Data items
<<<<
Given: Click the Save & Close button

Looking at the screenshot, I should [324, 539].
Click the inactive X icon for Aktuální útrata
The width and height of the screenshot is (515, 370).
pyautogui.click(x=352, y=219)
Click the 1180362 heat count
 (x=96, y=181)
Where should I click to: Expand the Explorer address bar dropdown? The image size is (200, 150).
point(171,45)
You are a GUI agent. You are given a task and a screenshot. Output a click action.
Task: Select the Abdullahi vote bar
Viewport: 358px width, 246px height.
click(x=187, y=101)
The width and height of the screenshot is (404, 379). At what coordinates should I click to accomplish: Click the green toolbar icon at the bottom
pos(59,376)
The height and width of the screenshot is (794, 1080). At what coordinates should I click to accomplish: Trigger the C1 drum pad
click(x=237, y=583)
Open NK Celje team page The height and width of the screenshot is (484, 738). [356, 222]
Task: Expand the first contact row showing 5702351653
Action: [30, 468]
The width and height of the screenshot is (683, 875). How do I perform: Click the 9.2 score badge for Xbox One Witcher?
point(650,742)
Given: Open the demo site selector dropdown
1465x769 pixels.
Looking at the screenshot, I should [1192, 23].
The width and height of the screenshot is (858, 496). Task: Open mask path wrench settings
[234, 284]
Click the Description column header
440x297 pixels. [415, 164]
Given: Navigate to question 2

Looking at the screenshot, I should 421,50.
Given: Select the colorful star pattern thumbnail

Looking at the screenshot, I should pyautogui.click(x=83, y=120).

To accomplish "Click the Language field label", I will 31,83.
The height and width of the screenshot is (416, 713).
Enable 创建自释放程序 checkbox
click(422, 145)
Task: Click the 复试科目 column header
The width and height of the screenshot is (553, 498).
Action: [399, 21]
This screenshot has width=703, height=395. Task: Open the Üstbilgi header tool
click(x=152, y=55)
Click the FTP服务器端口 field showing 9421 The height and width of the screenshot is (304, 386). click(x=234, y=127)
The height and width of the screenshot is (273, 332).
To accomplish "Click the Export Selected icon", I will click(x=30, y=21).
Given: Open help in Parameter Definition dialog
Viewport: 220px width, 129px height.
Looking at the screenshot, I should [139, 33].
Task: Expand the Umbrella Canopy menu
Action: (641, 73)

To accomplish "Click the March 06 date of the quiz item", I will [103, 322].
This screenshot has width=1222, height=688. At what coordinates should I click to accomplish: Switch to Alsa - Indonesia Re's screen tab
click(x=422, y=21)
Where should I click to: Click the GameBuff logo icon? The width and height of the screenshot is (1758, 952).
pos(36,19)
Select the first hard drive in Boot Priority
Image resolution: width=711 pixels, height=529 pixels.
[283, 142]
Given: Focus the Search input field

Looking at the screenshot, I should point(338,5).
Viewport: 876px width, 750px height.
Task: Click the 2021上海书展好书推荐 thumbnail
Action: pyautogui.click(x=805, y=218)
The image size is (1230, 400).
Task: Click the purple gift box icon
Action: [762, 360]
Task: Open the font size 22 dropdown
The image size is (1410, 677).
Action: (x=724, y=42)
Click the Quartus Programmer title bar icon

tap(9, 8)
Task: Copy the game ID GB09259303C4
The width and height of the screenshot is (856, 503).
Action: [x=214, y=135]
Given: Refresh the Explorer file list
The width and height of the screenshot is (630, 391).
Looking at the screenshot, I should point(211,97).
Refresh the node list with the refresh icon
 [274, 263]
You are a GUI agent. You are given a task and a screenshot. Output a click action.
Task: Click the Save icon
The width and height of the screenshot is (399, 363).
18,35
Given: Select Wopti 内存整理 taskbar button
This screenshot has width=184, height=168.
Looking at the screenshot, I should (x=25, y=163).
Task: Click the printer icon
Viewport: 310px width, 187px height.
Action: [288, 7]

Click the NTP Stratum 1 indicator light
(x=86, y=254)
>>>>
= Your task =
Select the lines from the entries that include the word "will".

= Solution to the exercise =
To accomplish "Click the Language field label", I will 31,83.
To accomplish "Click the Export Selected icon", I will click(x=30, y=21).
To accomplish "Click the March 06 date of the quiz item", I will [103, 322].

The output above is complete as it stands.